_TEXTE CHOISI_
▽
Les héros de cette histoire portent tous des noms improbables. Les héros de cette histoire sont à la fois des survivants - si l'on voit les choses de notre point de vue d'homme moderne, assistés par les multiples outils que nous avons créés - et des hommes touchant du doigt la Liberté. 
Ils plongeant à corps perdu dans les grands espaces et dans la Nature et sont à deux doigts d'y rester - soit par attraction pour la vie au grand air (Elie chez les Indiens oubliant presque sa culture d'origine) - soit subissant les dangers du grand ouest - crues, pluies formidables et autres attaques de convoi par la bande à Quibble.
D'hommes seuls ou en petits groupes naîtra peu à peu une communauté. Car tous convergent vers la ville nouvelle qui n'a pas encore vraiment de nom, perdue quelque part dans le Grand Ouest américain. Tous s'y arrêteront d'abord momentanément puis ils finiront par y rester jusqu'à l'acte final qui fondera réellement cette communauté, faisant front comme un seul corps pour l'un d'entre eux.
△
_CONSIGNES DE L'EXERCICE_
1 > D'après l'extrait sur les héros du Grand Ouest, pourquoi une communauté naît-elle peu à peu d'hommes seuls ou en petits groupes ? Répondez en une à trois phrases.
2 > Reproduisez le passage de l'extrait sur les héros du Grand Ouest qui commence aux mots « Les héros de cette histoire portent » et arrêtez-vous après « bande à Quibble. ».

_DONNÉES BRUTES_
▽
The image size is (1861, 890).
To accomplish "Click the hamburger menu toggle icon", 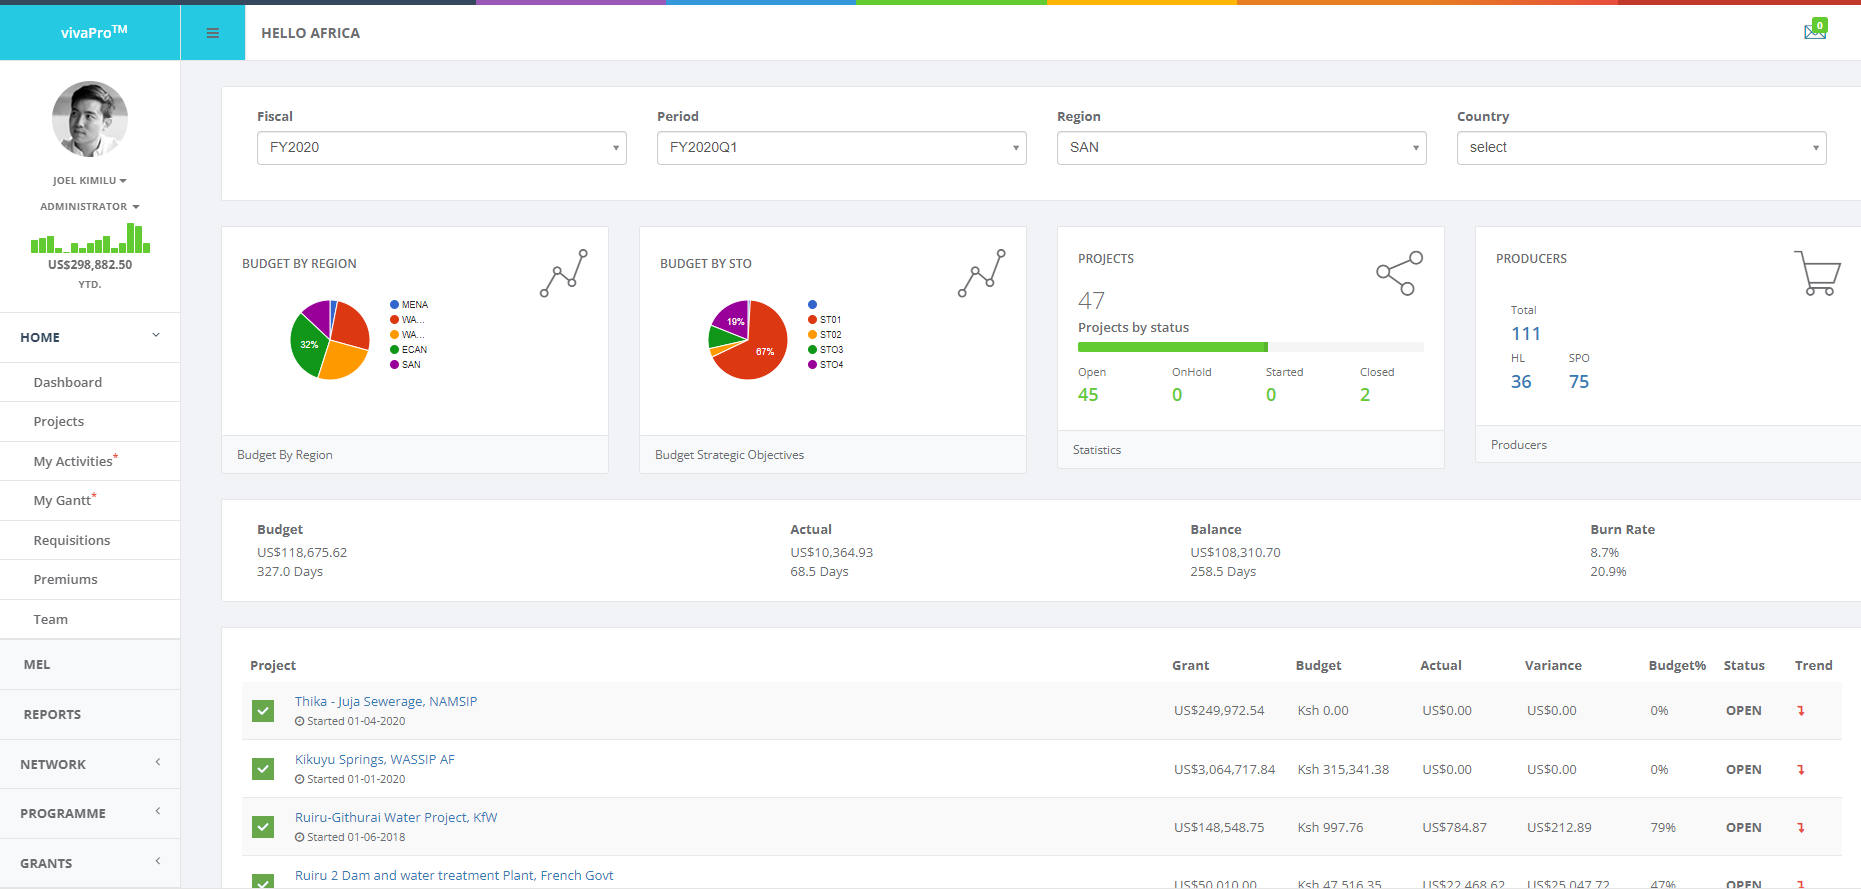I will 212,33.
△
_RÉPONSES AUX CONSIGNES_
1 > Parce que tous convergent vers la ville nouvelle, qui n'a pas encore vraiment de nom, perdue quelque part dans le Grand Ouest américain. Ils s'y arrêtent d'abord momentanément, puis finissent par y rester.

2 >
Les héros de cette histoire portent tous des noms improbables. Les héros de cette histoire sont à la fois des survivants - si l'on voit les choses de notre point de vue d'homme moderne, assistés par les multiples outils que nous avons créés - et des hommes touchant du doigt la Liberté. 
Ils plongeant à corps perdu dans les grands espaces et dans la Nature et sont à deux doigts d'y rester - soit par attraction pour la vie au grand air (Elie chez les Indiens oubliant presque sa culture d'origine) - soit subissant les dangers du grand ouest - crues, pluies formidables et autres attaques de convoi par la bande à Quibble.